Hazreti Peygamber, tüm diğer açılardan olduğu gibi kadın dünyası ve kadın haklarının korunması bakımından da insanlığa rehber olarak gönderilerek Cennet’in anaların (kadınların) ayaklarının altında olduğunu dahi ifade etmişti.
İslâm’ın ilk emri “Oku” diye tercüme edilebilir bir kelimedir. Bu ayet, Hazreti Peygamber’in şahsında tüm İslâm dünyasına hitap etmiştir. Yani Allah’ın emrini yerine getirmekle yükümlü tutulan muhataplar, belirli bir topluluk, sınıf veya cinsiyete sahip olan ayrıcalıklı kişiler değildir. Tüm Müslümanlar bu emrin muhatabı olup gereğini ifa etmek zorundadır.
İslâm, ilim tahsilini herhangi bir insan sınıfıyla sınırlı tutmamış, kadın ve erkek arasında bir ayrım gözetmemiştir. Erkek de, kadın da ilim tahsil etmekle vazifelidir. Ne biri diğerinden üstündür, ne de birinin bu görevi yerine getirmesiyle diğerinin üzerinden sorumluluk düşmüş olur.

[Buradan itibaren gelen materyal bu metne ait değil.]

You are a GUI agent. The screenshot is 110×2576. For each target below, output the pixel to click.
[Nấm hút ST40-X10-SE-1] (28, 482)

Bilindiği üzere aile, iki kişi arasında sevgi ve bağlılık temeli üzerine bina edilmiş bir şirket gibidir. Kur’ân-ı Kerim’de, “Sizin için kendileri ile ülfet ve ünsiyet peyda edesiniz diye nefislerinizden zevceler yaratması ve aranızda bir sevgi ile rahmet icad etmesi de O’nun kudretine delâlet eden ayetlerdendir. Bütün bunlarda düşünen bir kavim için ibretler vardır” buyurulmaktadır. Bu ortaklığın müşterek olarak yerine getirilmesi gereken sorumlulukları vardır ve bireysel sorumluluklar fertlerin yaratılış özelliklerine göre belirlenmiştir. Böylece erkek ve kadın arasında İslâm’ın öngördüğü, temeli sevgiye dayanan sağlam bir birliktelik kurulmuş olur.